Indeed, today, about a quarter of the global population does not have safely-managed drinking water services, according to the World Health Organization’s State of the World’s Drinking Water report. This means that over two billion people world wide have no access to clean, fresh drinking water, or proper sanitation.
“Dysfunction throughout the water cycle is undermining progress on all major global issues, from health to hunger, gender equality to jobs, education to industry, disasters to peace,” said the World Health Organization last October. The fact is that investments in water security, sanitation, and hygiene are critical for progress in nearly all aspects of global development.
However, at the most basic level, this is not just about progress, it is about saving and improving lives. Every year, around 830,000 people die of water-related diarrheal illnesses. Many, if not most, of them are children under the age of five. With reliable access to safe water and sanitation, nearly all these deaths could have been prevented.

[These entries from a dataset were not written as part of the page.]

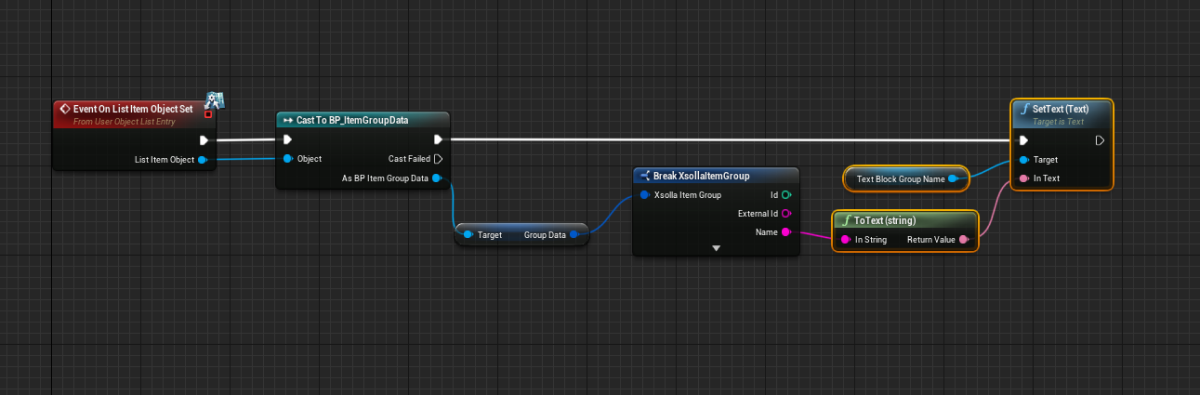1200x396 pixels.
Task: Click the External Id magenta pin
Action: pos(786,214)
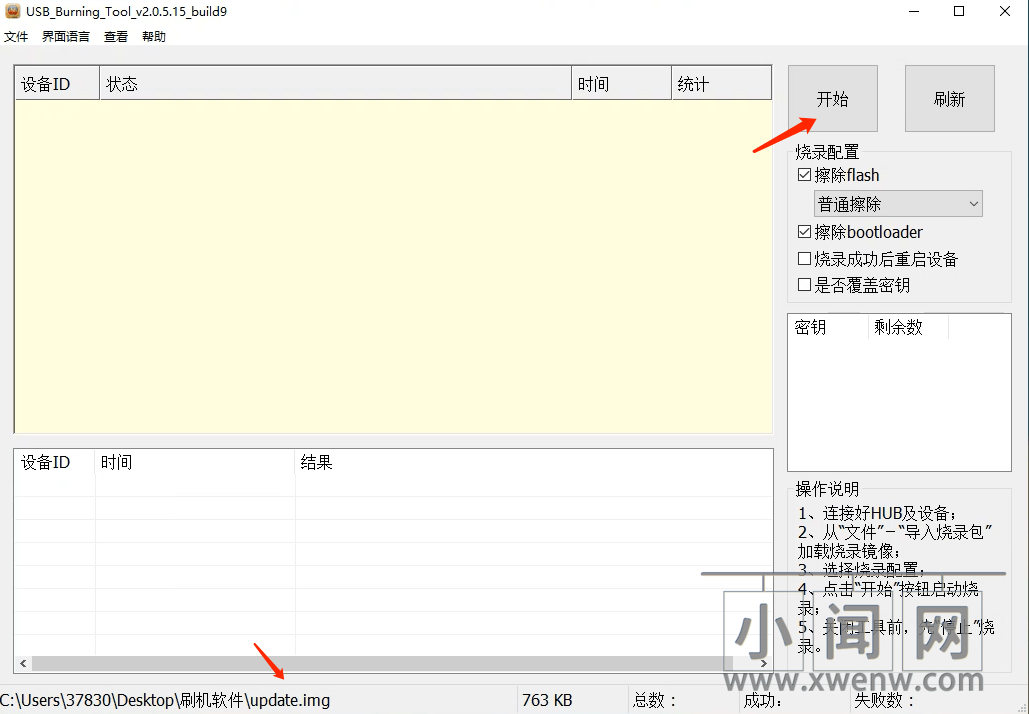Click the 状态 column header
Screen dimensions: 1029x714
click(335, 84)
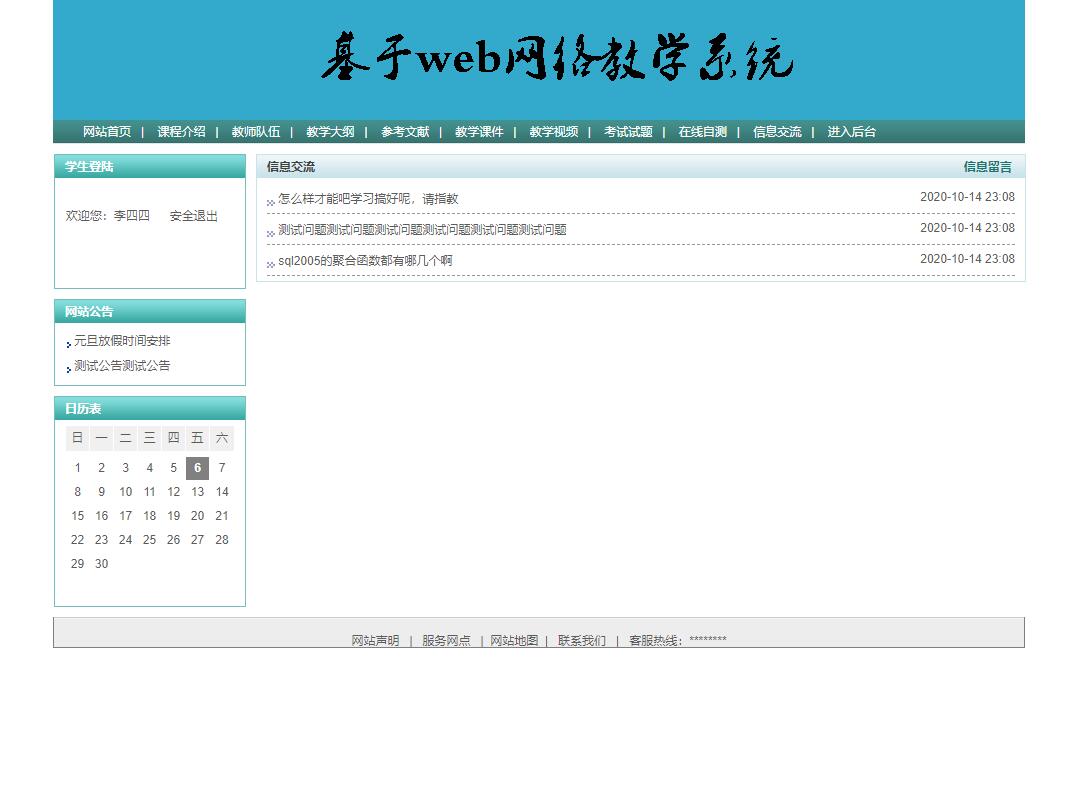The image size is (1091, 802).
Task: Click the 联系我们 footer link
Action: pyautogui.click(x=581, y=640)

For its part, the United States in October released its Global Water Strategy for the five-year period beginning with fiscal year 2023. Working through the U.S. Agency for International development, the United States Government designated 22 high-priority countries as the primary focus for building a more water-secure world amid ongoing challenges. The United States hopes to meet its five-year goal of directly ensuring that 22 million people gain access to water services and 22 million people gain access to sanitation services, half of them people who never before have had these services.
“Our world is more interconnected and interdependent than ever before,” said Vice President Kamala Harris. “Water scarcity is a global problem, and it must be met with a global solution.”